Perdoo hat eine Software entwickelt, die es mittelständischen und großen Unternehmen ermöglicht, teamübergreifende Ziele zu setzen, zu verknüpfen und Fortschritt zu teilen. Unsere Software basiert auf OKR (Objectives & Key Results), einer Zielmanagement-Methode, die durch Google bekannt wurde. Wir sorgen dafür, dass alle Mitarbeiter*innen an einem Strang ziehen und den Beitrag ihrer Arbeit sehen.
Als Head of Communications bin ich für die Unternehmenskommunikation verantwortlich, das heißt für Öffentlichkeitsarbeit, Social Media, Blogging, Events und weitere Kommunikationsaktivitäten. Kurz gesagt: ich bin dafür verantwortlich, welche Botschaften wir über welchen Kanal an welche Zielgruppe kommunizieren.
Ich schätze, dass mein Chef mir Freiheit und Vertrauen schenkt.“
Maresch Bär
Was magst du an deinem Job?
Ich mag, dass ich den direkten Effekt meiner Arbeit sehen kann. Wenn Menschen unser Produkt und die recht komplexe Methode dahinter durch meine Arbeit – Texte schreiben, Videos produzieren, usw. – verstehen und uns positives Feedback geben, dann ist das ein gutes Gefühl.
Gibt es etwas, das dir nicht so gut gefällt?
In Start-ups sind die Ressourcen und finanziellen Mittel in der Regel begrenzter als beispielsweise im Konzernumfeld. Manchmal wünsche ich mir, einfach eine richtig große Kommunikationskampagne aufsetzen zu können, um noch mehr Menschen mit unseren Inhalten erreichen zu können.
„Wir sitzen hier nicht in Silos und niemand geht blind seiner täglichen Arbeit nach.“
Maresch Bär
Was macht Perdoo als Arbeitgeber für dich besonders?
Wir sitzen nicht in Silos und niemand geht blind seiner täglichen Arbeit nach. Im Gegenteil: Wir haben alle ein gutes Verständnis davon, was die anderen machen und bringen uns in allen Unternehmensbereichen mit ein. Das schätze ich sehr.
Und dein Chef, was macht ihn aus?
Er kontrolliert mich nicht. Er erklärt mir, wohin wir als Unternehmen wollen und überlässt dann mir, welche Maßnahmen ich ergreife. Diese Freiheit und dieses Vertrauen entgegengebracht zu bekommen, das ist mir persönlich wichtig und darüber bin ich bei Perdoo sehr glücklich.
Kannst du von deiner Arbeit leben?
Ja.
Wie wichtig ist dir Geld und finanzielle Sicherheit im Job?

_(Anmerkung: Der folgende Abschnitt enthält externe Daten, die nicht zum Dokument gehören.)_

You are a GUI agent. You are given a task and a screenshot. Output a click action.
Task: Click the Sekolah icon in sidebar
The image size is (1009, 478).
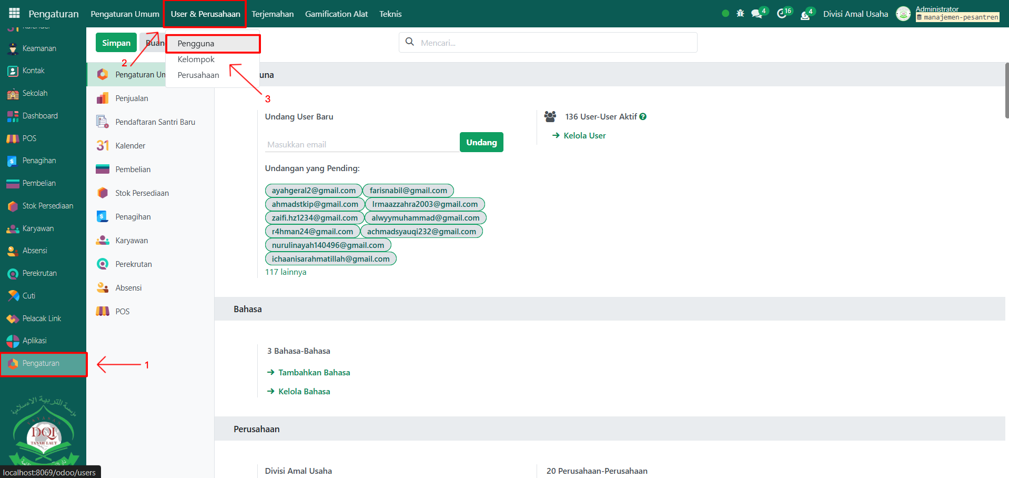tap(13, 94)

Finanzielle Sicherheit ist mir extrem wichtig. Ich muss mich darauf verlassen können, dass ich durch mein Gehalt meine Rechnungen bezahlen kann und für meinen Unterhalt sorgen kann. Darüber hinaus ist mir wichtig, dass ich mir die Qualität an Produkten, z.B. Lebensmittel, leisten kann, die ich haben möchte. Alles, was darüber hinausgeht, ist für mich zum jetzigen Zeitpunkt noch nicht entscheidend. In zehn Jahren ist das aber vielleicht anders.

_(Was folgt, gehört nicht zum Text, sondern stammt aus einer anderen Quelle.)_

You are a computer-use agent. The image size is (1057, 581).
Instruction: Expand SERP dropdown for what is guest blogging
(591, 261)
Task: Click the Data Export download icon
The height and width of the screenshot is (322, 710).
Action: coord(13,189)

„Würde Geld keine Rolle spielen, hätte ich eine 4-Tage-Woche.“
Maresch Bär
Was würdest du machen, wenn Geld keine Rolle spielen würde?
Dann würde ich wahrscheinlich mehr oder weniger dasselbe machen. Nur, dass ich eine 4-Tage-Woche hätte.

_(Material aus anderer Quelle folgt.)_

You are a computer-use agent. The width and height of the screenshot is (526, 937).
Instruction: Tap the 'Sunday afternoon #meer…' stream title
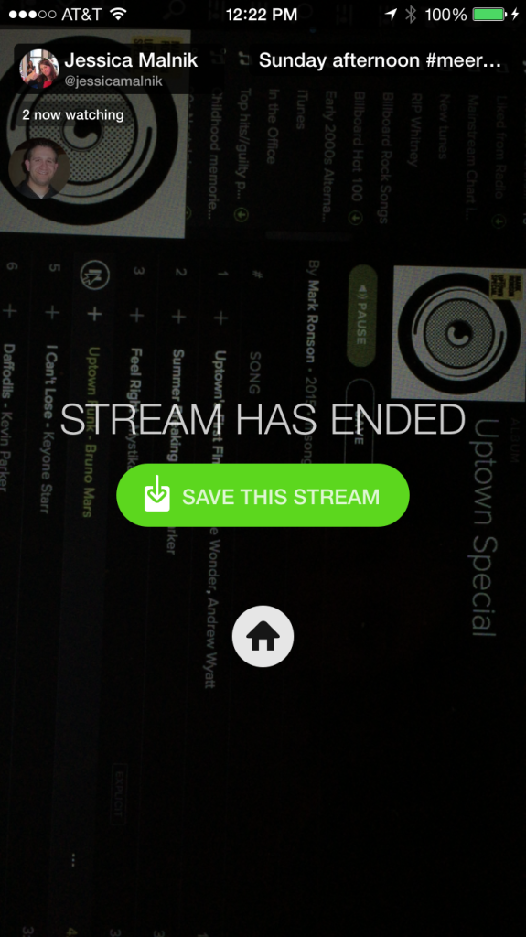380,60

Welche Werte haben im Arbeitsleben deiner Eltern eine große Rolle gespielt?
Ich glaube, das Thema Jobsicherheit war sehr wichtig.
Hast du davon etwas von deinen Eltern übernommen?
Diese Sicherheit von Verbeamtung, unbefristeten Verträgen oder etablierten Arbeitgebern ist mir nicht so wichtig. Ich fühle mich auch so ziemlich abgesichert, auch wenn ich vielleicht mal beruflich ein Risiko eingehen würde. Ich denke, meine Generation hat viele Möglichkeiten und ist nicht von Arbeitgebern abhängig.